TASK BRIEF.
Show every line below where "computer" appears.

Data items.

********************

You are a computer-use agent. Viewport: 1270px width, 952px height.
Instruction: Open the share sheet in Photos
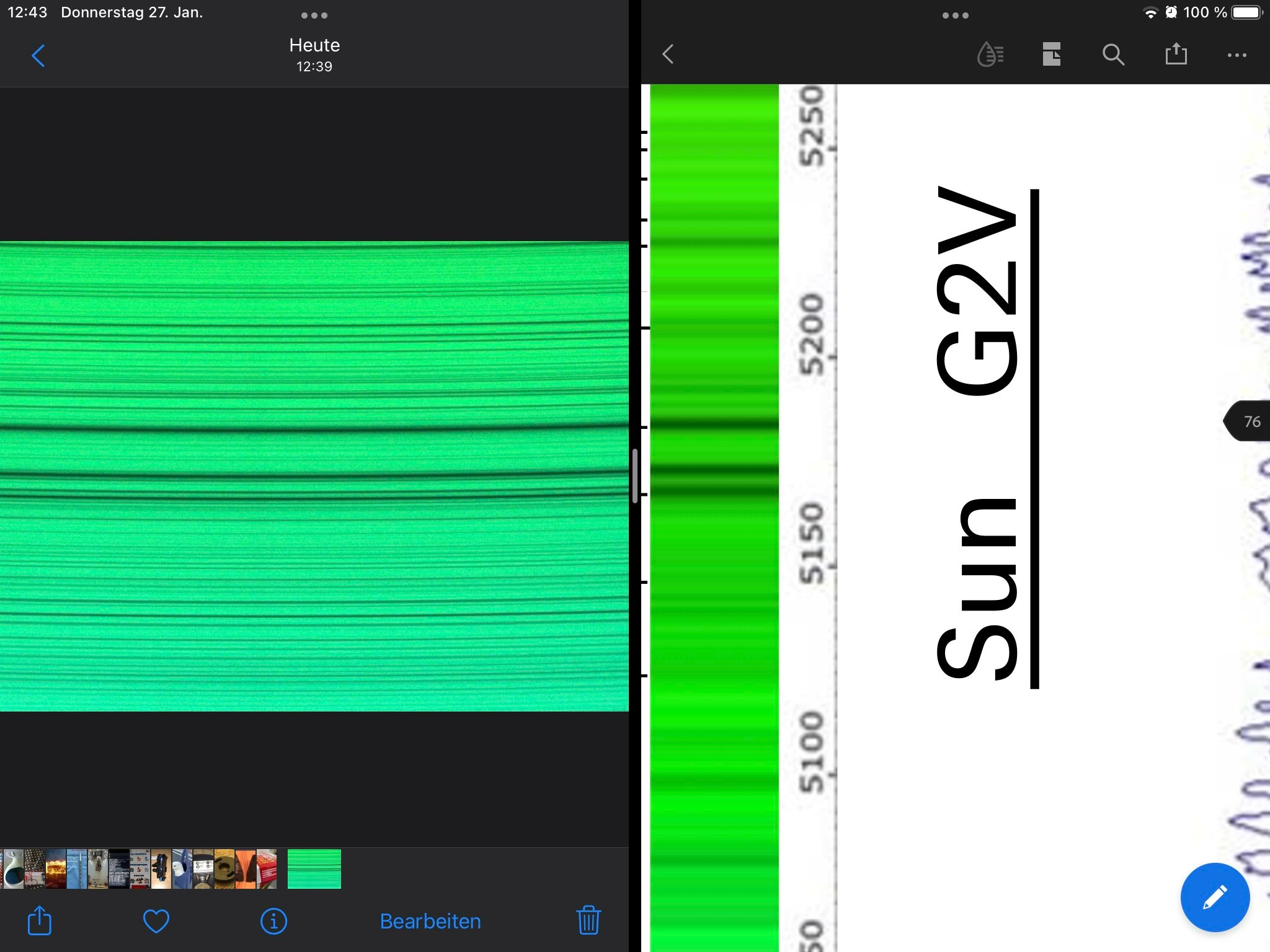pos(40,920)

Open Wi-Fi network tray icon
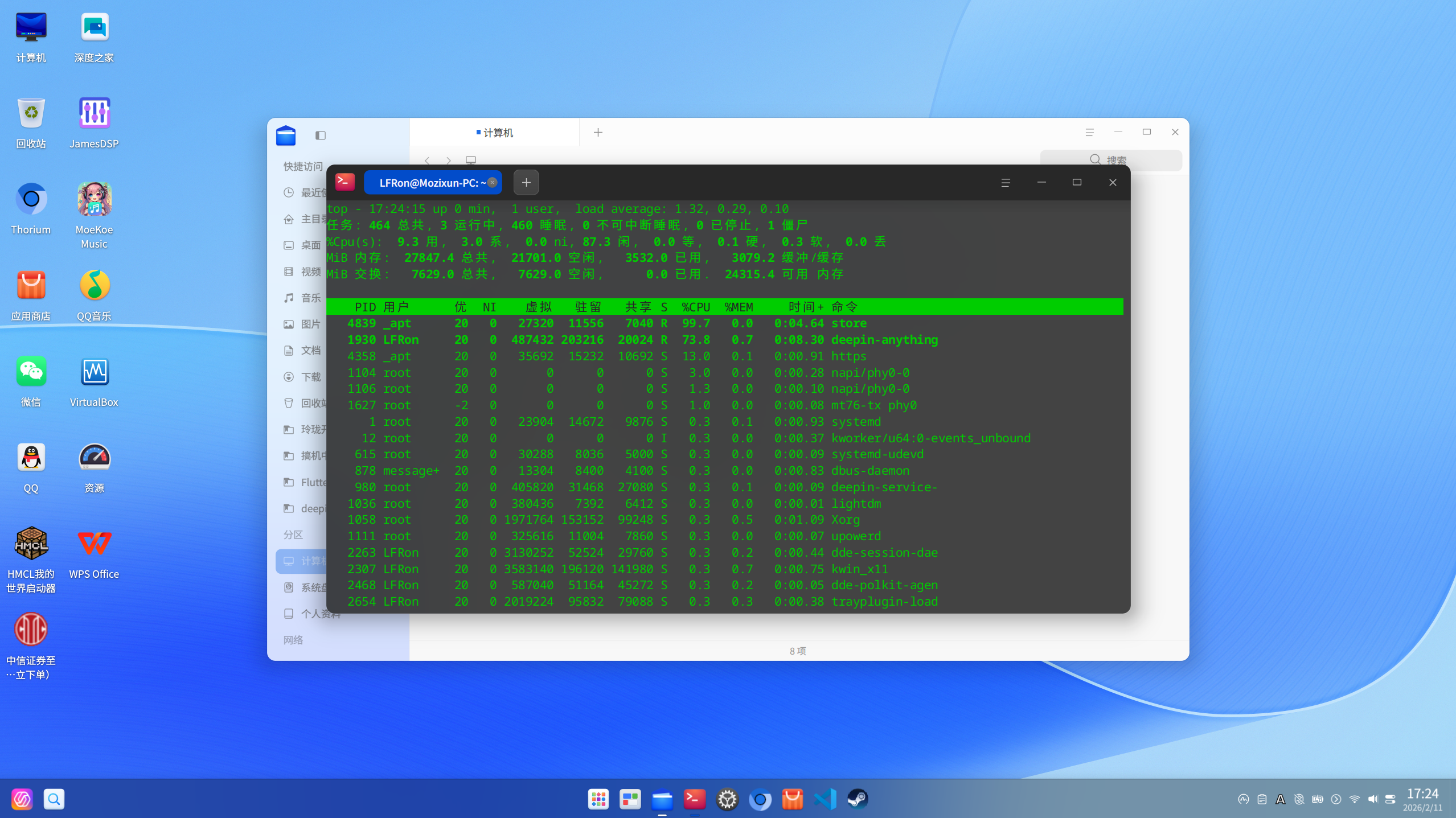(1354, 799)
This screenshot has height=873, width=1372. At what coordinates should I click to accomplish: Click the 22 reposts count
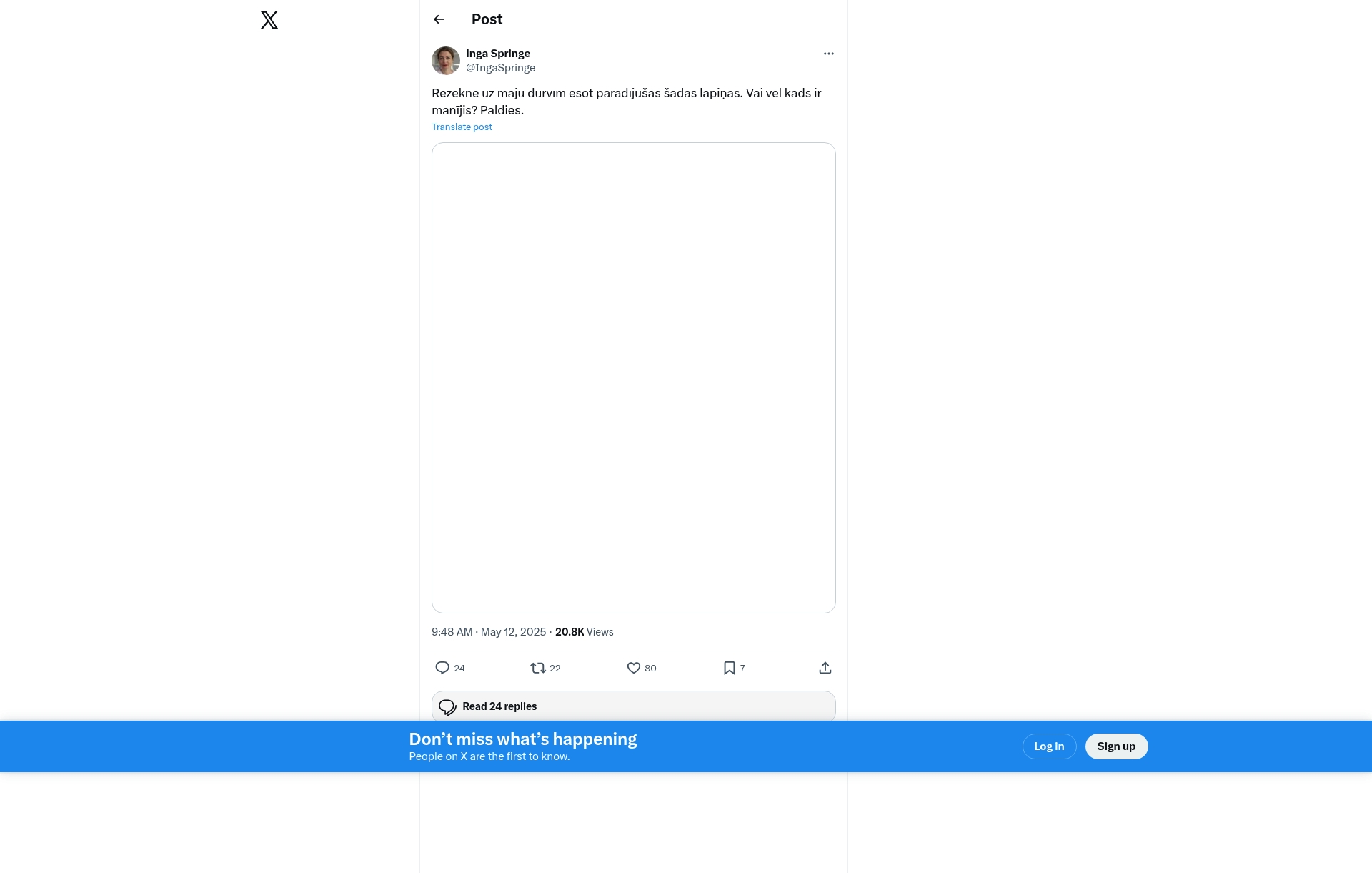[555, 669]
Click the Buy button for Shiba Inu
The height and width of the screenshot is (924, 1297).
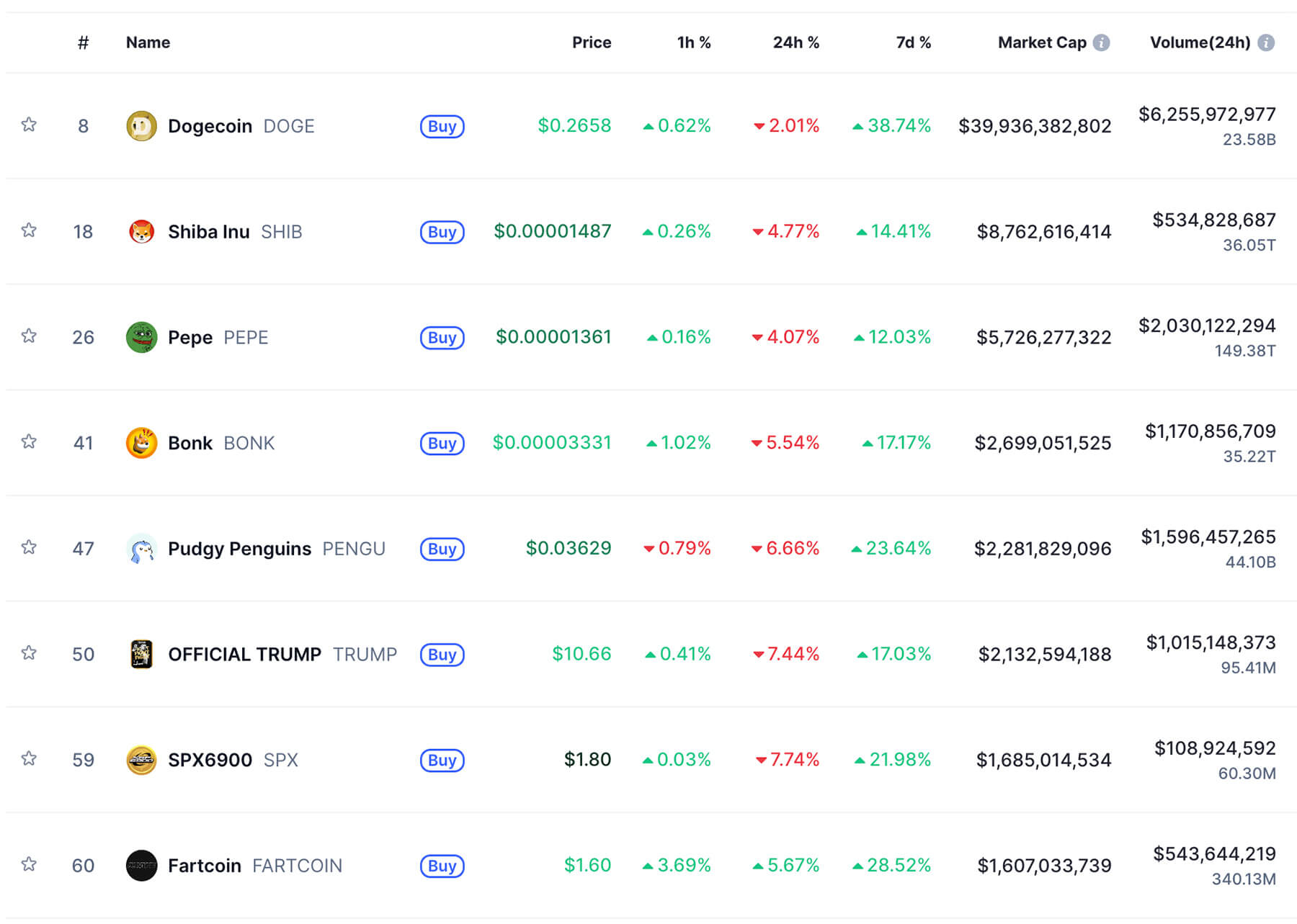coord(441,231)
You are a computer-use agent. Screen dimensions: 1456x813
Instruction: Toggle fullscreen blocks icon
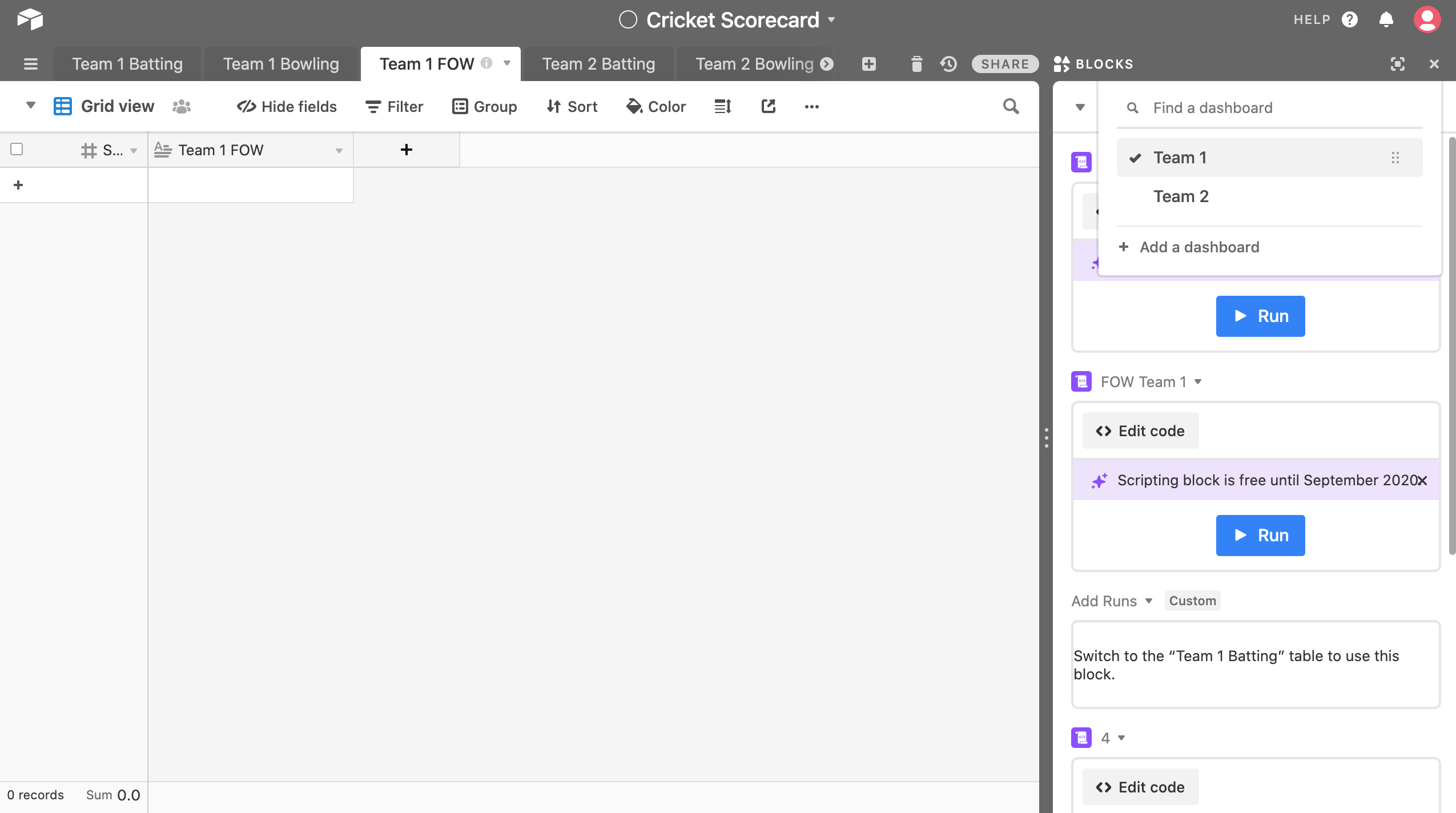pyautogui.click(x=1397, y=64)
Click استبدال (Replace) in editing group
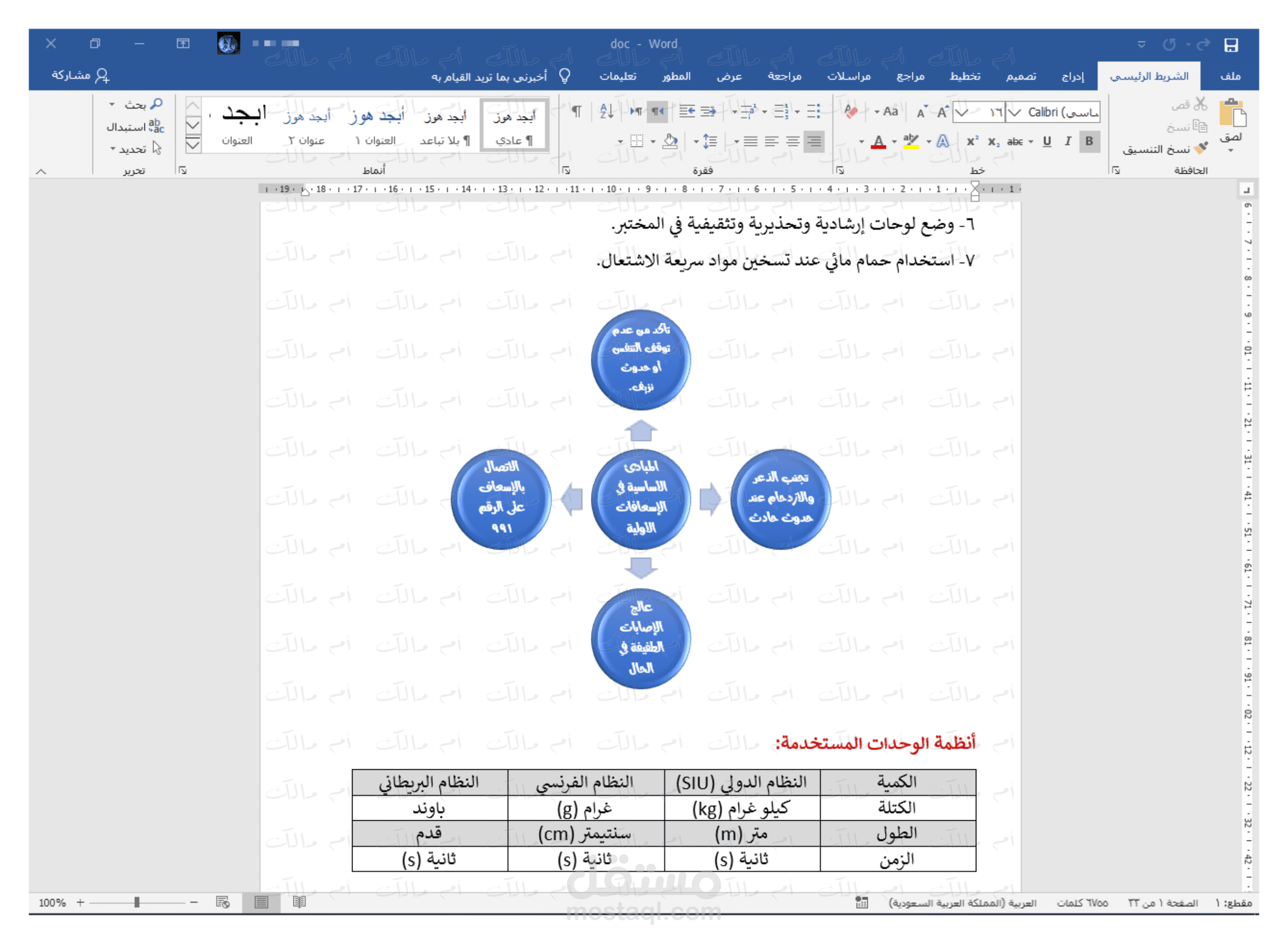Viewport: 1288px width, 944px height. pos(135,127)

********************

ANSWER SECTION.
You are a computer-use agent. Viewport: 1270px width, 952px height.
You are a computer-use agent. Screen dimensions: 1456x813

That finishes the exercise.